[[ Dataset extract, beginning ]]
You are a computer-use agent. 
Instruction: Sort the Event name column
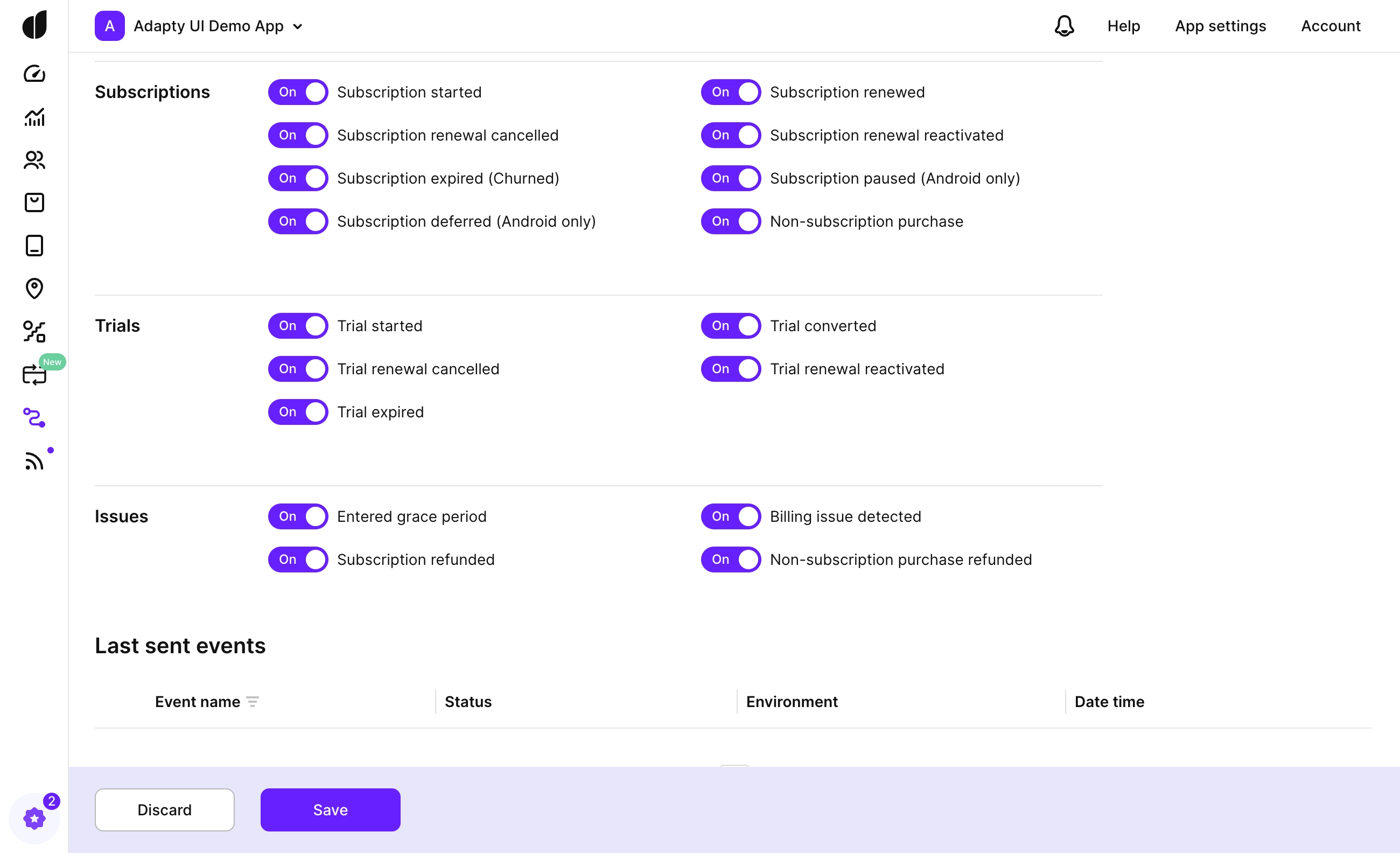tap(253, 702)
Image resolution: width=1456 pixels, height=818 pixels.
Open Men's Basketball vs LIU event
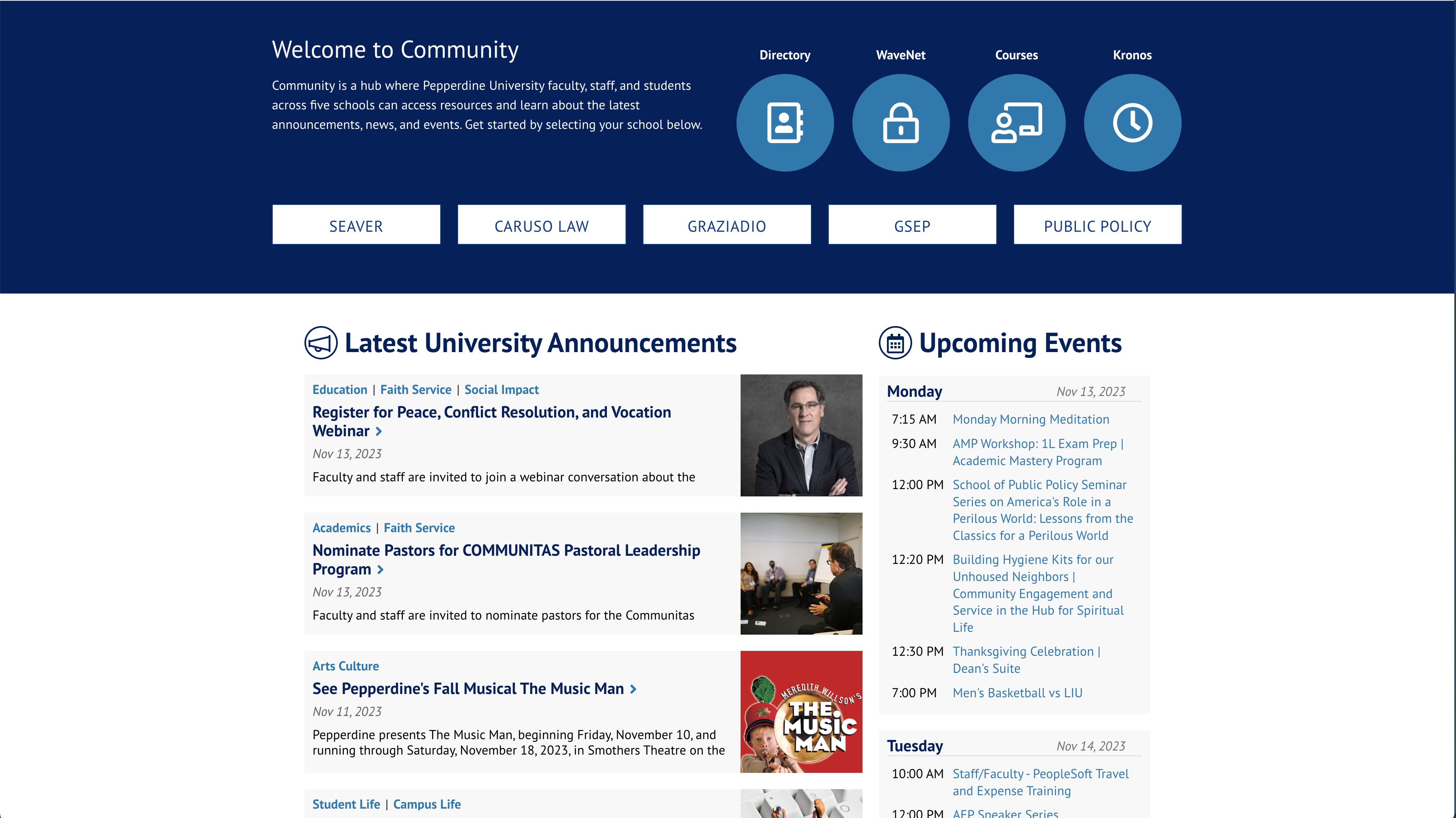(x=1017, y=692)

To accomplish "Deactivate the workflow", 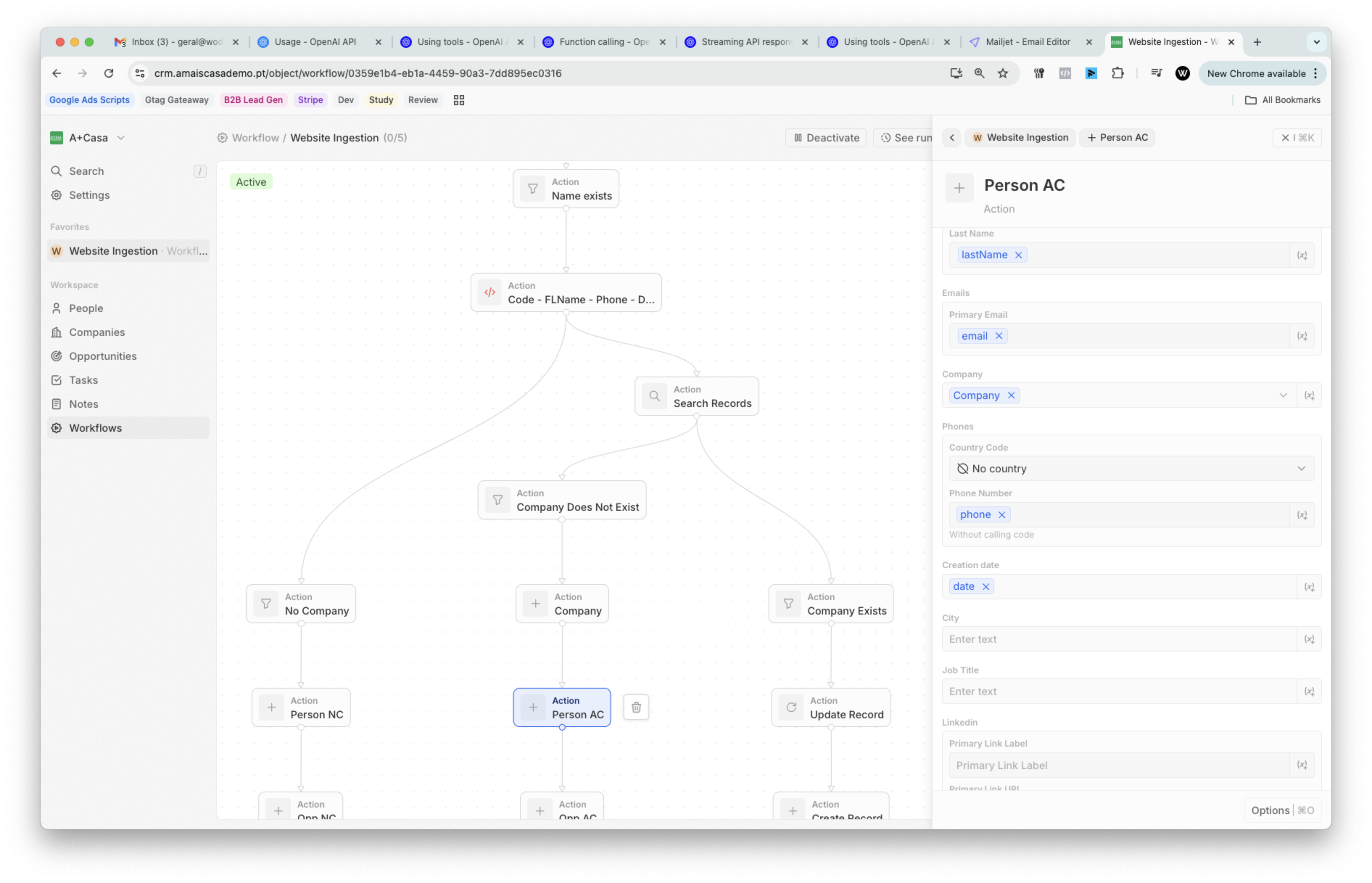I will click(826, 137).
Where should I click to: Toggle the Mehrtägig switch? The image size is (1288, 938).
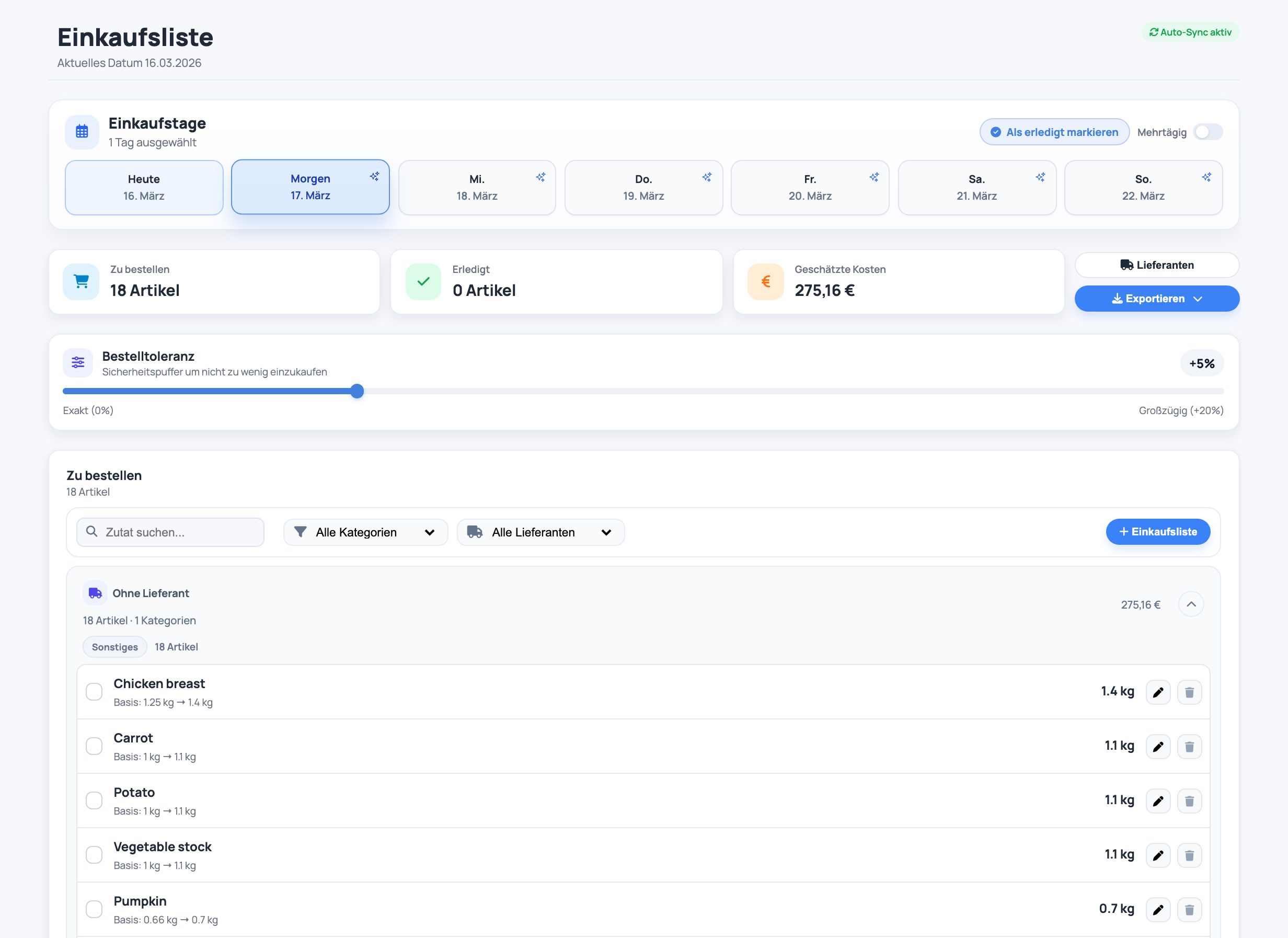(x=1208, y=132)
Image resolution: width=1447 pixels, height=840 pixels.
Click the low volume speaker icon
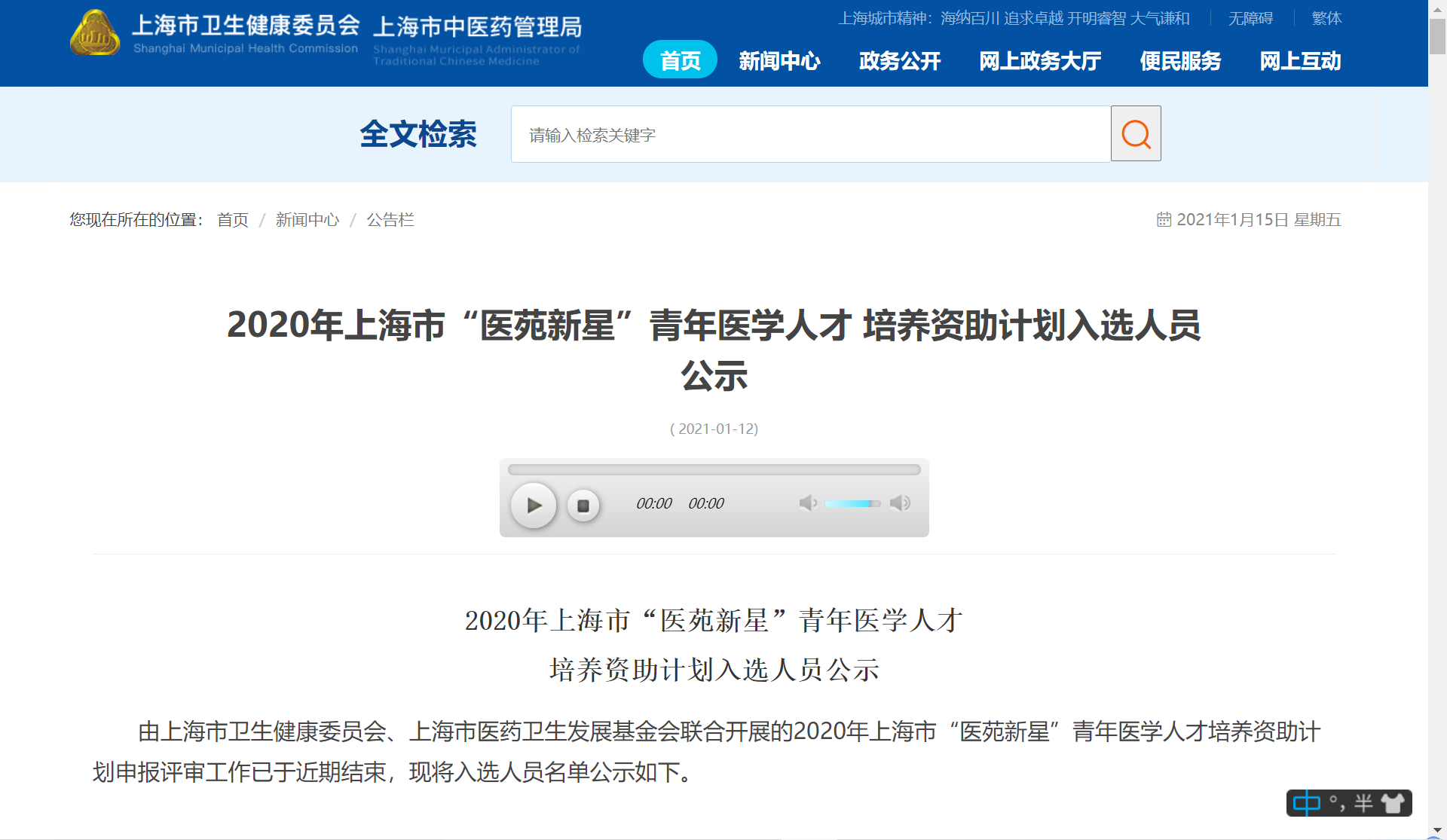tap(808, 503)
[[ Dataset extract, end ]]
Problem requirements: Copy each line in the data that holds the word "width".

Task solution:
Image resolution: width=1456 pixels, height=818 pixels.
Image resolution: width=1447 pixels, height=840 pixels.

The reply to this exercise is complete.